49 Therefore it can be assumed that the interaction between ICP and the orbital tissue pressure thus also affects the true TLP when ICP levels are very low in the sitting and standing positions. Due to this effect, it is reasonable to conclude that the relative change in ICP and TLP from the supine to the seated and standing positions we report ignore the interaction of with orbital tissue pressure, leading to an overstatement of true TLP change. That said, ICP tracks subarachnoid space pressure very well for ICP >3 mm Hg, so this effect would be limited to approximately 20% of the 15 and 13.5 mm Hg ICP changes we report for body position change from supine baseline to seated and standing positions, respectively. Also, it is unlikely that this previously reported phenomenon
49 would alter the reported increases in ICP and TLP in the inverted position.
The study is limited by the following considerations. First, the study was limited to a small sample size of three NHPs due to the preliminary nature of the investigation. Hence, the reported results may not translate to the larger population of Rhesus macaques, although the results showed significant differences between body positions and ICP and TLP, showing that the results were consistent between trials and across animals such that we had adequate statistical power to detect effects. Also, these results may not translate to the human population because of differences in eye and body size, although similar changes in IOP, ICP/CSFP and TLP with body position, and similar variability between subjects, have been reported in patients.

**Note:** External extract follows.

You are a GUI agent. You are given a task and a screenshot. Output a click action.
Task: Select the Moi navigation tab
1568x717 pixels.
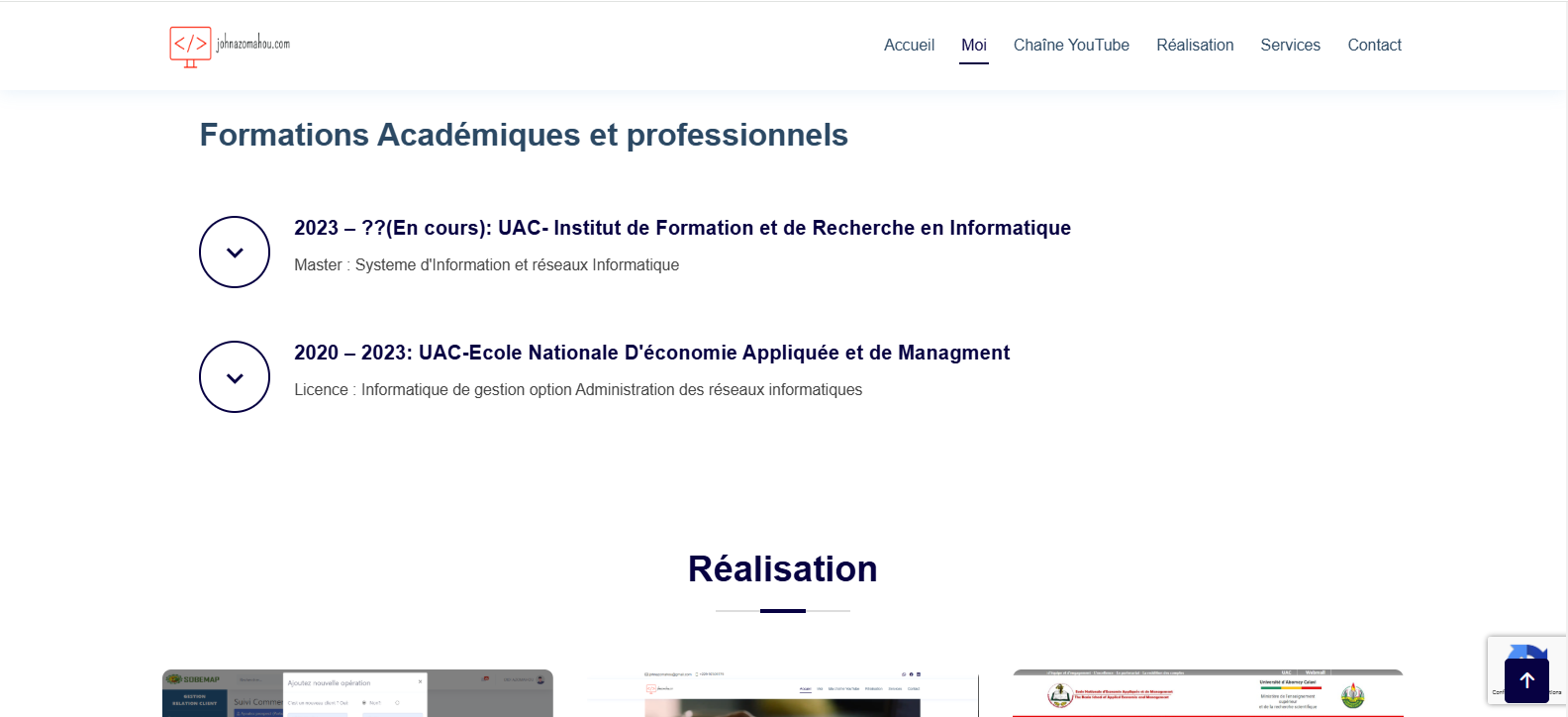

11,31 Similarly, the hydrostatic indifference point calculation was also limited in sample size, although the results are consistent with those of humans in terms of the location of the HIP between the lower cervical spine and the upper thoracic spine in both NHPs and humans.

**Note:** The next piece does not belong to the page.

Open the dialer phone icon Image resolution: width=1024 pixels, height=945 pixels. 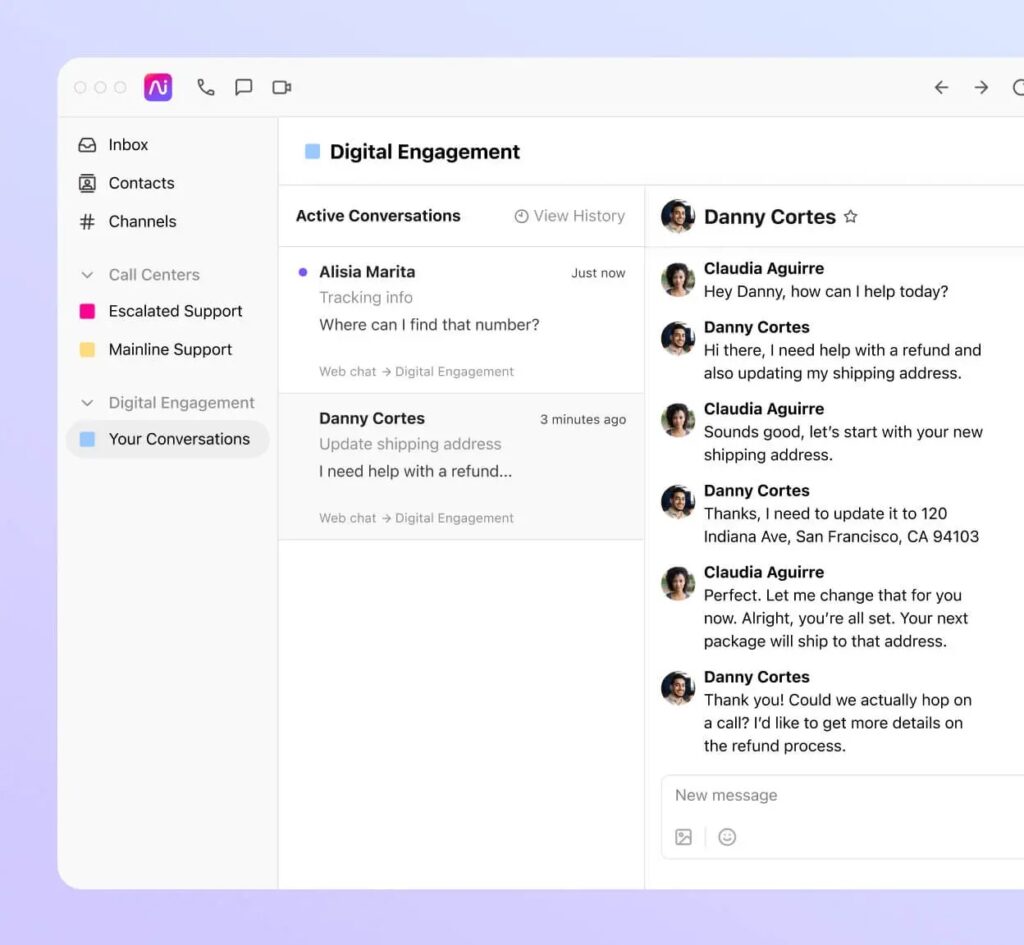[x=206, y=87]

25 Second, the adolescent age of the NHPs is a limiting factor, in that the reported results may not directly translate to older NHPs or humans in whom glaucoma would be prevalent. However, the magnitude of TLP change due to body position is much more likely to be driven by physics (cephalad fluid shifts) than any age-related physiological phenomenon. However, we report the time course and magnitude of TLP change with body position in adolescent NHPs, as well as the location of the HIP, and future positional studies should be performed in older NHPs. Third, the tilt table is unable to position animals in the upright (seated/standing) or inverted positions, so positional testing was done manually. However, the tilt table was used to accurately assess and measure the HIP of three animals, two of which were included in this body position study. A future study using precisely controlled angular tilt in a larger number of animals will be performed. Finally, the third NHP (NHP 150172) used for the HIP testing was not included in the body position analyses because he did not have a working IOP transducer. Similarly, NHP 12.38 was not used for HIP testing because his telemetry implant failed shortly after the body position testing was performed. There is no reason to suspect that this biased the reported results in any way.
Body position testing in NHPs showed that TLP change due to body position change is driven more by ICP/CSFP than IOP, suggesting that ICP/CSFP variability is an important driver of ONH and laminar biomechanics. Natural IOP, ICP, and TLP variability, coupled with telemetry, should allow us to test the hypotheses that IOP, ICP, or TLP fluctuations contribute independently to glaucoma onset or progression.